Not all insurance scores are the same. They can come from a variety of sources, depending on who builds the software. An insurance company might have its own score that incorporates credit related information along with other data – such as details you provide on your insurance application.

How do I Improve an Insurance Score?

Because insurance scores are generated with a secret formula, you can’t know for sure. However, you can make some educated guesses. For starters, the things that improve your credit score are likely the same things that improve your insurance scores.

Avoiding bankruptcy, late payments, and tax debts will most likely keep you looking good. In addition, having well-aged accounts and minimizing inquiries can only help.

You should also remember there are other factors that might affect your rates. Information stores such as the Medical Information Bureau and ChoicePoint’s CLUE database may have information on you – this could be a good thing or a bad thing. Insurers will look at reports from these organizations in addition to your insurance scores.

Now you know more than most people about insurance scores. Next, consider some tough questions.

 

Is Insurance Scoring Accurate?

You might wonder why your credit related history has anything to do with your insurance rates. Are they related in any way? According to some insurers, yes. They report that they make good business decisions by incorporating scored generated from your credit reports. A number of studies have tried to make a final judgment, but of course the results differ depending on who you ask.

Note that insurers may not understand completely how insurance scores work. Just like lenders, they don’t need to know about the nuts and bolts behind the scores. Lenders have some understanding of how credit scores work, but they mostly just use them because they like the results they get. The same thing goes for insurance scores. As long as there appears to be a correlation, they don’t seem to care what the actual cause and effect relationship is.

 

Is Insurance Scoring Unfair?

Insurance scores are not well understood. As a result, there’s room for abuse. Some argue that scores are not based on anything but smoke and mirrors, and that they’re used to discriminate against some segments of the population. Lower income families and some minority groups seem to suffer from insurance scores more than higher income folks. The exact reason is a mystery. It could be that insurance scores are discriminatory, or it could be that historical inequalities are still affecting some groups.

You’ll hear plenty of arguments from both sides in the coming years.

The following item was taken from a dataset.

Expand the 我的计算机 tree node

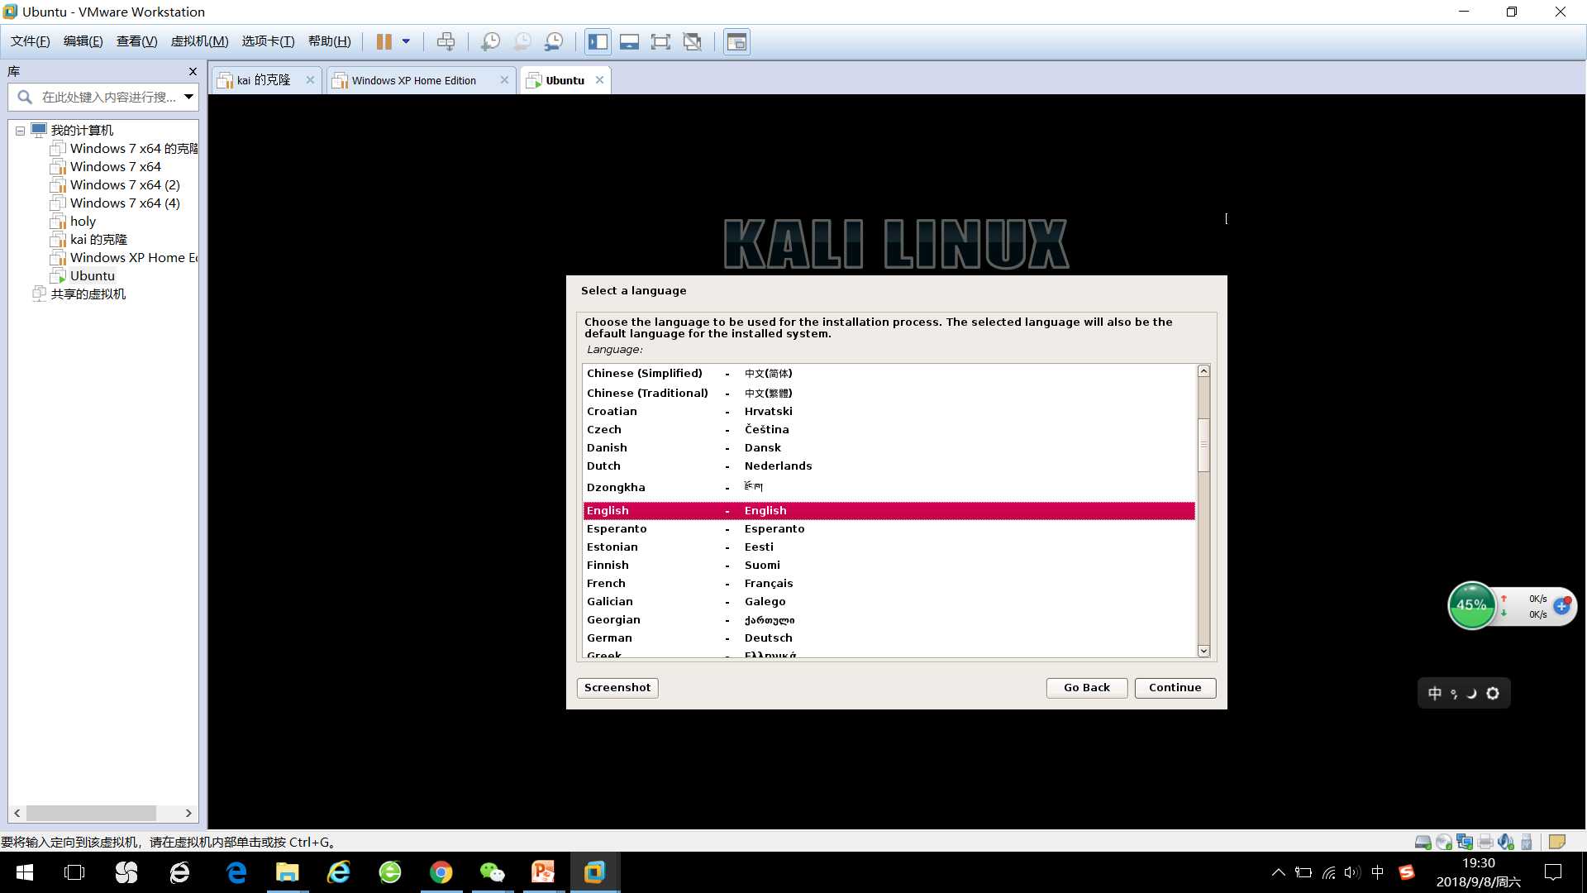tap(18, 130)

Regulators have looked at insurance scores to see if there are any signs of discrimination. They have not announced that the scores are unfair. Again, several organizations have tried to study insurance scores, and the results differ depending on who you ask.

 

Can I See my Insurance Scores?

If you want to know how you score, you can try to see your insurance scores. Keep in mind that you never know which type of score a given insurer will use – it could be an in-house model, one built by Fair Isaac, or one built by ChoicePoint. You’ll have to ask your insurer what they use if you want meaningful information. If you’d like to try your luck at ChoicePoint, visit their consumer Website ChoiceTrust. Note that they claim that they are not required to give you a free disclosure, so you’ll have to pay a modest fee for your score.

 

How do I Get My Money’s Worth?

To have the best insurance scores, you need to make sure they’re scoring you on good information. First, understand how your credit works, and use credit wisely. Take a look at the FICO credit score to get a good idea of what companies may be looking for. Next, make sure you fix your credit report if there are errors. Be aware that you are entitled to one free credit report per year from each credit reporting company. Don’t bee fooled into paying or signing up for a service unless you need to – use the official Website for your free reports. Finally, shop around and get insurance quotes from a variety of sources – some may treat you better than others.